Goldman Sachs chief economist Jan Hatzius forecasts that the Fed will most likely start cutting in March, citing Powell’s statement from his December 13 press conference that the committee would want to cut “well before” inflation fell to 2%.

Hatzius also expects five cuts this year, in line with current market predictions.

But Wilmer Stith, bond fund manager for Wilmington Trust, said he thinks Powell will try to walk back the number of rate cuts priced in by the market.

“He doesn’t have to walk it back that much, but he wants [expectations] to be in the center so he can have room to move in either direction without causing as much of a disruption as if he was on one side or the other,” said Stith. “That way if something happens he’s neither that dovish nor that hawkish, he can pivot and address that.”

Tilley of Wilmington Trust said he thinks the Fed will start prepping the markets for rate cuts in March and will begin actually cutting rates in June.

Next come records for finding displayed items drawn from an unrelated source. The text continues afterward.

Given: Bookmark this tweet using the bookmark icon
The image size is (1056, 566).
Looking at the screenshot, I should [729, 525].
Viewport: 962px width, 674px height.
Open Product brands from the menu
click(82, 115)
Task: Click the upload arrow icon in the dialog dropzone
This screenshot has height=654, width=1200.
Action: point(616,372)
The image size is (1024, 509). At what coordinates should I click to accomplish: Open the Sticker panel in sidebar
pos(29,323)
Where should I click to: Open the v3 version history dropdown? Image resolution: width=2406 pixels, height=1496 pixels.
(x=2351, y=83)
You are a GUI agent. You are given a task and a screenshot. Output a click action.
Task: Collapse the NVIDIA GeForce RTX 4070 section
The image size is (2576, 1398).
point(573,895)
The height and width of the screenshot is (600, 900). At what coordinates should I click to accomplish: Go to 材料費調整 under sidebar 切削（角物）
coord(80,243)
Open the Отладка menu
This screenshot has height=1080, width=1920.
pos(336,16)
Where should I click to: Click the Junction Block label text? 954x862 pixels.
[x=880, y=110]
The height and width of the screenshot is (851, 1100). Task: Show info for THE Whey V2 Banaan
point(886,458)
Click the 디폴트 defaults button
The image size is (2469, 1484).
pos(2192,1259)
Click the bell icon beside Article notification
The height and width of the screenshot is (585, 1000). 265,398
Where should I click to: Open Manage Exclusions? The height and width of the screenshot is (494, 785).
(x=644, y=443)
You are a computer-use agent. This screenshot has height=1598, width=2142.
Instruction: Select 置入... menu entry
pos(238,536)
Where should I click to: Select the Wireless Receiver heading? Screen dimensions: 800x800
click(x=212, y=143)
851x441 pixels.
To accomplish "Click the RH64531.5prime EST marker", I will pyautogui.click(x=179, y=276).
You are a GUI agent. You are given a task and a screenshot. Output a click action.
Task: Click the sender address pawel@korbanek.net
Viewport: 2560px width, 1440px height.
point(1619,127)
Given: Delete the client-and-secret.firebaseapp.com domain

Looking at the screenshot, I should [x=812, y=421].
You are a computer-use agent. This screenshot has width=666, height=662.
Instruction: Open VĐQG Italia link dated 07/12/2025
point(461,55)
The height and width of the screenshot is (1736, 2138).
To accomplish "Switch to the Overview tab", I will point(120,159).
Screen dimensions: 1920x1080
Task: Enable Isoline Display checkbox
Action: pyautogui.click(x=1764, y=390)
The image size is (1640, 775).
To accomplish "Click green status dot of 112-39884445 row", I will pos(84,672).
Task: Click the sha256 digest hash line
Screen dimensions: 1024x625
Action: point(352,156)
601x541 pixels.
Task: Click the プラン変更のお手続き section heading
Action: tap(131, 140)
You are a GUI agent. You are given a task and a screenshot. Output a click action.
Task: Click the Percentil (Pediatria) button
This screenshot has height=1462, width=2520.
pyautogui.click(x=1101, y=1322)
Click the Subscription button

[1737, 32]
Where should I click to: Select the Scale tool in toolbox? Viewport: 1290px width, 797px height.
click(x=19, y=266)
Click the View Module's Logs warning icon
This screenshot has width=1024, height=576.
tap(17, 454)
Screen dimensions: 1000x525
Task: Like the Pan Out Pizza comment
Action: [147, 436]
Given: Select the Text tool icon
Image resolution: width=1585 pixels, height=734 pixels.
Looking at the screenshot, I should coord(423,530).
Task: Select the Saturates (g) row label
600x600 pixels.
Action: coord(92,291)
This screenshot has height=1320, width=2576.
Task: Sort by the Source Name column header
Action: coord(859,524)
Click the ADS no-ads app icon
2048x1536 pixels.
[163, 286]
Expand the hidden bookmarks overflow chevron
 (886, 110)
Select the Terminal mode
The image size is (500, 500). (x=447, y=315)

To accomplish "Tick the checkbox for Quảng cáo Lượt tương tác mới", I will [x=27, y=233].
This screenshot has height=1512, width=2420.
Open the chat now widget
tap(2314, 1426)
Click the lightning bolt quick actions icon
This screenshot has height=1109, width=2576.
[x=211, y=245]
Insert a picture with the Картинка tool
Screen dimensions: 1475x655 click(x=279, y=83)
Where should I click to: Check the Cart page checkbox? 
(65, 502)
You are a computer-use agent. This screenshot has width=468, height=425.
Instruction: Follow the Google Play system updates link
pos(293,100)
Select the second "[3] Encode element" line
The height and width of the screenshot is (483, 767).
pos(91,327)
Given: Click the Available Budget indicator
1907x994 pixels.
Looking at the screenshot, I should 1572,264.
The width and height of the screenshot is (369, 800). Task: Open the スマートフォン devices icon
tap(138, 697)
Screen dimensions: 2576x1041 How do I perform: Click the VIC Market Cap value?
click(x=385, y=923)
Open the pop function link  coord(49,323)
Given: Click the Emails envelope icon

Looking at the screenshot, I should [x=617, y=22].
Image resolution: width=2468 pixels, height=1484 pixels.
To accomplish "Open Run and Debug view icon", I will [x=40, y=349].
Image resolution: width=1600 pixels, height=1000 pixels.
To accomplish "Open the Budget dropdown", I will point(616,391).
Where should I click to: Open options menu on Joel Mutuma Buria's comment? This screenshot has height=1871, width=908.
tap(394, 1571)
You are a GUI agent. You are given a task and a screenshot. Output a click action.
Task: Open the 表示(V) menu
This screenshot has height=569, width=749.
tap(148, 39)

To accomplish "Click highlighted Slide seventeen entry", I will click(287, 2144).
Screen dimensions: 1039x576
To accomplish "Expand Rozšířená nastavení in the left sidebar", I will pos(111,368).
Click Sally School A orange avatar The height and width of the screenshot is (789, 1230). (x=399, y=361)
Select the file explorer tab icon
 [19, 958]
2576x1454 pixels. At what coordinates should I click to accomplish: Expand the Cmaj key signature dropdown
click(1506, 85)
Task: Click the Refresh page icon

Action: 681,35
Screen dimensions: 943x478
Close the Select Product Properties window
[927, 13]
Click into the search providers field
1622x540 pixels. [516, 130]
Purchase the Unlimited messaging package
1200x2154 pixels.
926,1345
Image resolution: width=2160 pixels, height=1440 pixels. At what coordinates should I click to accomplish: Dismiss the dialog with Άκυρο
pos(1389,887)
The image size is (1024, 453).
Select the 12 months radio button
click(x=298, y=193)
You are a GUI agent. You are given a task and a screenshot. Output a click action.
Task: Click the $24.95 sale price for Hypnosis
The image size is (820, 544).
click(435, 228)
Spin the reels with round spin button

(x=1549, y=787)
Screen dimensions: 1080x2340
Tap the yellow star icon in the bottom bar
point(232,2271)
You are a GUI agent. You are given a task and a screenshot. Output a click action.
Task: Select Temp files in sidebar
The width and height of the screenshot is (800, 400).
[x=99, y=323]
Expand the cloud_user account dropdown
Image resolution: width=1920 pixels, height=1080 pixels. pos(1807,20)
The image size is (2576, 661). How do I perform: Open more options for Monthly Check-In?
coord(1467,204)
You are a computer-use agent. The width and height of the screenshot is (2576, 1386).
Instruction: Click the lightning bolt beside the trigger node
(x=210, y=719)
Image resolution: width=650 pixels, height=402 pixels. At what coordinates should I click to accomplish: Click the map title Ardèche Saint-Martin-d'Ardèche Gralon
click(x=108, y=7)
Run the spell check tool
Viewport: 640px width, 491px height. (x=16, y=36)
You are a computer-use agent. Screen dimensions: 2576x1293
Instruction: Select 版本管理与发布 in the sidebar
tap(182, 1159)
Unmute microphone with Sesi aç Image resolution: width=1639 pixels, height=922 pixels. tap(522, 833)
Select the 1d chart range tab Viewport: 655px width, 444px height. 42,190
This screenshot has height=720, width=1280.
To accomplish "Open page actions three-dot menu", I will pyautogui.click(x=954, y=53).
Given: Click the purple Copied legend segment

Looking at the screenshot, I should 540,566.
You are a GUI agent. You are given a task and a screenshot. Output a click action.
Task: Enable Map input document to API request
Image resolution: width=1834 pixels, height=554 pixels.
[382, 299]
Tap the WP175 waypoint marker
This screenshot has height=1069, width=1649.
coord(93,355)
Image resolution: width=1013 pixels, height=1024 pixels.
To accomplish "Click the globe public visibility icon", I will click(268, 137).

He predicts a total of five cuts this year.

Tilley bases his June prediction partly on a similar lag between when the Fed last started talking about hiking rates and then actually doing so in March 2022.

“We have to see how the data comes in and we’ll just continue to see that slow turning of the battleship with communication and every little bit of data that comes in that supports the story and makes them more comfortable with inflation.”

Brett Ryan, senior US economist for Deutsche Bank Securities, predicts Fed officials will use this week’s meeting to signal their coming pivot by tweaking language in the official statement from the central bank’s Federal Open Market Committee.

He suggests looking at a specific passage: “In determining the extent to which any additional policy firming may be appropriate,” the statement read in December, “… the Committee will take into account the cumulative tightening of monetary policy, the lags with which monetary policy affects economic activity and inflation, and economic and financial developments.”

What he expects is that Fed officials will change “in determining the extent of any additional policy firming that may be appropriate” to “in determining future policy adjustments” — essentially removing the word “any.”

That tweak, he added, will remove the central bank’s “strong tightening bias” and leave it with “a sort of neutral bias” — thus setting the table for future cuts.